Symptoms of premature menopause
The symptoms of premature menopause are similar to those of women who are experiencing normal menopause:
• Missed or irregular menstrual cycles
• Menstruation stronger or less than usual
• Buffets (sensation of heat and then sensation of cold)
These symptoms are a sign that the ovaries produce less estrogen.
In addition to these symptoms, women experiencing premature menopause may also have the following problems:
• Dry vagina (vagina may become thinner and less flexible)
• Irritability of the bladder and a worsening of the loss of control over the bladder (incontinence)
• Emotional changes (very changing emotional states, irritability, depression)
• Dry skin, eyes or mouth
• Insomnia
• Loss of libido
In addition to these symptoms, if you are under 40 years old and you have any of the following problems, you should consult a doctor to check if there is a risk of premature menopause:
• You have done chemotherapy or radiation.
• You or a member of your family have suffered from an autoimmune disease such as hyperthyroidism, Graves' disease, or lupus.
• You have been trying to get pregnant (without success) for over a year.
• Your mother or sister had premature menopause.
Diagnostics
The doctor will do a physical exam and will take your blood to eliminate other suspicions (pregnancy or thyroid disease).
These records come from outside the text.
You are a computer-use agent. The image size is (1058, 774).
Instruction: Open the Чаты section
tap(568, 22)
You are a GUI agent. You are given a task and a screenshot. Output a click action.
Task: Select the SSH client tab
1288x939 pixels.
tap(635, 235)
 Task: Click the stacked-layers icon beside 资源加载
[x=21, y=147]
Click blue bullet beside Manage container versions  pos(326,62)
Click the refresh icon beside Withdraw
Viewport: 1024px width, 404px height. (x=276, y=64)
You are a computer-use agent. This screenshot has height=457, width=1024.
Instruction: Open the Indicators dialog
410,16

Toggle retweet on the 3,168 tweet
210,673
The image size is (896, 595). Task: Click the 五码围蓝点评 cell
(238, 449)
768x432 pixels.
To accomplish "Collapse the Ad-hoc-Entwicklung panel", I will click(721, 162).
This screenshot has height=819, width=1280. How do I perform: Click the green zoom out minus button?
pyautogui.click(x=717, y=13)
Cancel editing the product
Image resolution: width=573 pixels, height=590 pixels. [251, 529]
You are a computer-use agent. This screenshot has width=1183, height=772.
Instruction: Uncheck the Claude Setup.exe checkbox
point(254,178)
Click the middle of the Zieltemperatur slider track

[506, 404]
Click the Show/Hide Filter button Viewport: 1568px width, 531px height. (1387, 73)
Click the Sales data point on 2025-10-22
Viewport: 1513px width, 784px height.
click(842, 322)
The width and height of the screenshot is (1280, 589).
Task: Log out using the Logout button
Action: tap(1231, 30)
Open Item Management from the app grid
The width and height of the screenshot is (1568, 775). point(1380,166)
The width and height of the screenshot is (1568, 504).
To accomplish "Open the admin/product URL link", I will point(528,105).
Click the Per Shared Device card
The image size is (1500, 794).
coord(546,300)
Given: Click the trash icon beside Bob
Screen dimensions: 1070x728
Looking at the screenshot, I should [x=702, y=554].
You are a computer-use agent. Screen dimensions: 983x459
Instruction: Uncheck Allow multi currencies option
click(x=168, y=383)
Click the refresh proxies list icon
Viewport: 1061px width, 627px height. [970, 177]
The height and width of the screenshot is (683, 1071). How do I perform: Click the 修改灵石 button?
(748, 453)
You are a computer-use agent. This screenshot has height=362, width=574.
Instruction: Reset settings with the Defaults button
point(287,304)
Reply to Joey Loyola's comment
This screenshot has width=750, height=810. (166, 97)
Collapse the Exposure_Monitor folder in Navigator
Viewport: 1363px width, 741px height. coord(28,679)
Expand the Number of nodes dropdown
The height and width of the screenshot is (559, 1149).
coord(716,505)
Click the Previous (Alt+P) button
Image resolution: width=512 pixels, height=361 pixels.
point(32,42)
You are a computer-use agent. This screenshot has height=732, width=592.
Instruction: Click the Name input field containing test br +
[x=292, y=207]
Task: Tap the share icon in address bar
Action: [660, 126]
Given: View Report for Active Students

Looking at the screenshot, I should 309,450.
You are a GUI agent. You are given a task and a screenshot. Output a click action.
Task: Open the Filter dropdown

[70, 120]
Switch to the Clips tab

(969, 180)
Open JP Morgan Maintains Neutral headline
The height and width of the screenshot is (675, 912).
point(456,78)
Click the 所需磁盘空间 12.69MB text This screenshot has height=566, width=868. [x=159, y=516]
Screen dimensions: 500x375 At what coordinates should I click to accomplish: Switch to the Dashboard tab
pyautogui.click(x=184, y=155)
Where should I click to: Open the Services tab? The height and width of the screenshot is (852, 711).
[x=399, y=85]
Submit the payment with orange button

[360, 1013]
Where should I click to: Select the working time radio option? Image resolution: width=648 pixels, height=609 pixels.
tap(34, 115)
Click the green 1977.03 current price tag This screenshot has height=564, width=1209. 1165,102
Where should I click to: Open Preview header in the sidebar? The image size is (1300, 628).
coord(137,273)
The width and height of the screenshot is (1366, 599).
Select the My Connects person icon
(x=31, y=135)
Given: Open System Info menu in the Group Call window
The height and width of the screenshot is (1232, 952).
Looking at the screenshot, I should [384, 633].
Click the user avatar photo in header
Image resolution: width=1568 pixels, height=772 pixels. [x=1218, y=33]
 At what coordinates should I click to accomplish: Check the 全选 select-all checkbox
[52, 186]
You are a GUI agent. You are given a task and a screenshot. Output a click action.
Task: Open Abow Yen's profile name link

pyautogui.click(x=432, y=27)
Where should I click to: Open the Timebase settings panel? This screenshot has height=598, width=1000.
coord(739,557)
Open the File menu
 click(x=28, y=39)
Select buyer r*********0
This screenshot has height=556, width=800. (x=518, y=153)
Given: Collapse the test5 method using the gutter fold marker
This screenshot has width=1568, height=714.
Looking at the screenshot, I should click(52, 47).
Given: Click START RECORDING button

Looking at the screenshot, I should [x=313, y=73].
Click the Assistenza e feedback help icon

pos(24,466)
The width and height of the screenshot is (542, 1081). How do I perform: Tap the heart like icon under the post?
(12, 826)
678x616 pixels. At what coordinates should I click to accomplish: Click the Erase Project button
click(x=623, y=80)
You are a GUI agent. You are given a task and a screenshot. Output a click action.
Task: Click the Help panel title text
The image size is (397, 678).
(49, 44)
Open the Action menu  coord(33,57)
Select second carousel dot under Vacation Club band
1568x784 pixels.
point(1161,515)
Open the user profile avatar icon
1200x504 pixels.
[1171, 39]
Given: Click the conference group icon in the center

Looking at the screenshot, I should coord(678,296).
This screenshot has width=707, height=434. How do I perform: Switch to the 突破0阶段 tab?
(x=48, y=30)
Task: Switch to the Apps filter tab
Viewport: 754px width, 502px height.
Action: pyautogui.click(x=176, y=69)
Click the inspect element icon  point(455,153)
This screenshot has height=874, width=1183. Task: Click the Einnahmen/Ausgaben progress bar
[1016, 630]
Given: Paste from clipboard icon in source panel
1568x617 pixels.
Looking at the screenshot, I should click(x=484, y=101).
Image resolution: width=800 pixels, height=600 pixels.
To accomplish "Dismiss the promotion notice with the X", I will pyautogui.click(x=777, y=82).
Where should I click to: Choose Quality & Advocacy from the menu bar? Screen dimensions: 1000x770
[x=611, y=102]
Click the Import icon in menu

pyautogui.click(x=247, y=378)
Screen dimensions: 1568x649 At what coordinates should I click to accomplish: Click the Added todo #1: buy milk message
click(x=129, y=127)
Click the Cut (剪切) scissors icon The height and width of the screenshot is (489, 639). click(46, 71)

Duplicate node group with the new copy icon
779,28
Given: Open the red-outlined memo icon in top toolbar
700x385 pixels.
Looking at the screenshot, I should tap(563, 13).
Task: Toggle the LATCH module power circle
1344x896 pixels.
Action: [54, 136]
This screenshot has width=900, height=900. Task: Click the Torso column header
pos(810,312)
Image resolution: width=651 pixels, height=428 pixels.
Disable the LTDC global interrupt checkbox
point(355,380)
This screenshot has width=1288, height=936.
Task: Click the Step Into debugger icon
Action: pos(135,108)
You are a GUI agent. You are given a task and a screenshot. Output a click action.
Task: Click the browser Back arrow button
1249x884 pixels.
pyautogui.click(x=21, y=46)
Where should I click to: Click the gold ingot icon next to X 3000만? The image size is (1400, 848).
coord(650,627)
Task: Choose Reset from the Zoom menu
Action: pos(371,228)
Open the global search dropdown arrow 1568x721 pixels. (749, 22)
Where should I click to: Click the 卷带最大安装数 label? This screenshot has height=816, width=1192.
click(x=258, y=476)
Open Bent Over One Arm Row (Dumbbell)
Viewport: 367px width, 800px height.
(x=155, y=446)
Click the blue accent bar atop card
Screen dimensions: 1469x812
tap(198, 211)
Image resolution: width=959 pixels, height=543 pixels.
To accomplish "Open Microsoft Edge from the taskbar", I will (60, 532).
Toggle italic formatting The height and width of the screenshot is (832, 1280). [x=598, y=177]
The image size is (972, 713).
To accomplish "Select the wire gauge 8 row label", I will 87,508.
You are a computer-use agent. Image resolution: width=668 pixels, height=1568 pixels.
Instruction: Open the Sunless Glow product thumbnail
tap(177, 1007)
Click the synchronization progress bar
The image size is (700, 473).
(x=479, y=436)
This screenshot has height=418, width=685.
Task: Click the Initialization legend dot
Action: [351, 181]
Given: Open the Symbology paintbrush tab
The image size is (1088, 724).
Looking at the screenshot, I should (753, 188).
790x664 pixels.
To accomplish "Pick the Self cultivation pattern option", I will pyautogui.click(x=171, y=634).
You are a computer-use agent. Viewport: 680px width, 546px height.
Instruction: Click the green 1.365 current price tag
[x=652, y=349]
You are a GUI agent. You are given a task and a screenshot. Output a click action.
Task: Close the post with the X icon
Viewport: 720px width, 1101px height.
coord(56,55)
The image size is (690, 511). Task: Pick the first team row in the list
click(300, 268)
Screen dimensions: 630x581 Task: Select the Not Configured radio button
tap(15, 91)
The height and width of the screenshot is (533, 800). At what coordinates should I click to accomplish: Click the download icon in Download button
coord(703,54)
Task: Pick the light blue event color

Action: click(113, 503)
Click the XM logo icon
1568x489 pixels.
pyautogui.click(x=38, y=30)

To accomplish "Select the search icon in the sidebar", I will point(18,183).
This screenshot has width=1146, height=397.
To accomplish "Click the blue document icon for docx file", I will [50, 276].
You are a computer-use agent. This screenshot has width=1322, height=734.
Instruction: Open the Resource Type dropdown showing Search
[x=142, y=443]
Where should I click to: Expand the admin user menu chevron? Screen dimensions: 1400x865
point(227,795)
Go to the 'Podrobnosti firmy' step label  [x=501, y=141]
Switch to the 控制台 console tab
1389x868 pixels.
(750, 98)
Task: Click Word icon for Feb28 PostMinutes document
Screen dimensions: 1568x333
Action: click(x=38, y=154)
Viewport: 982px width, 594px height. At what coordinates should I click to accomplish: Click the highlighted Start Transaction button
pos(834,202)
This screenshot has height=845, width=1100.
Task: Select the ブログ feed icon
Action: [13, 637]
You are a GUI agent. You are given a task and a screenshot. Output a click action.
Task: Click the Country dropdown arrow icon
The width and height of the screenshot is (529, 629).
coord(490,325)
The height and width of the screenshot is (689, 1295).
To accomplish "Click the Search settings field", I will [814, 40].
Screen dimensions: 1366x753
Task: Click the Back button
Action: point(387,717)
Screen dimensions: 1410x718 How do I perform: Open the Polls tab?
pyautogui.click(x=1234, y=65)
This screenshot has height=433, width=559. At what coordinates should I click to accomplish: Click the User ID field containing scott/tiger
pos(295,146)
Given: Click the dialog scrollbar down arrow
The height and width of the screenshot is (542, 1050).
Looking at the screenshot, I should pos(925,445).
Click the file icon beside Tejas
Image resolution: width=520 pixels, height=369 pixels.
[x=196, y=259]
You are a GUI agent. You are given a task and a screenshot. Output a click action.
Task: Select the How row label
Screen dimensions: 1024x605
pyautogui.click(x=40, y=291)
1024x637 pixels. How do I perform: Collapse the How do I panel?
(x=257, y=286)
You will probably have a test to measure estradiol levels. Low estradiol levels may indicate that the ovaries begin to slow down. If your estradiol level is below 36 then it may mean you are in menopause.
Health problems associated with premature menopause
Women with premature menopause have low levels of estrogen because the ovaries no longer produce this hormone. Low levels of this hormone can lead to changes in a woman's health and increase the risk for other medical conditions (such as osteoporosis, colon and ovarian cancer, gum problems, tooth loss and cataracts).
However, women who go through premature menopause, compared to menopausal women over the age of 50, are more exposed to the danger of different diseases because they spend more time in their lives without the protective benefits of estrogen.
Symptoms and health risks resulting from premature menopause, as well as emotional problems, are treated in the same way as those for normal menopause. Relaxation is recommended through yoga exercises and long walks. Women who have infertility problems should talk to a doctor to see what their options are.
Premature menopause is not a reversible process. Once it has begun, it can no longer be stopped.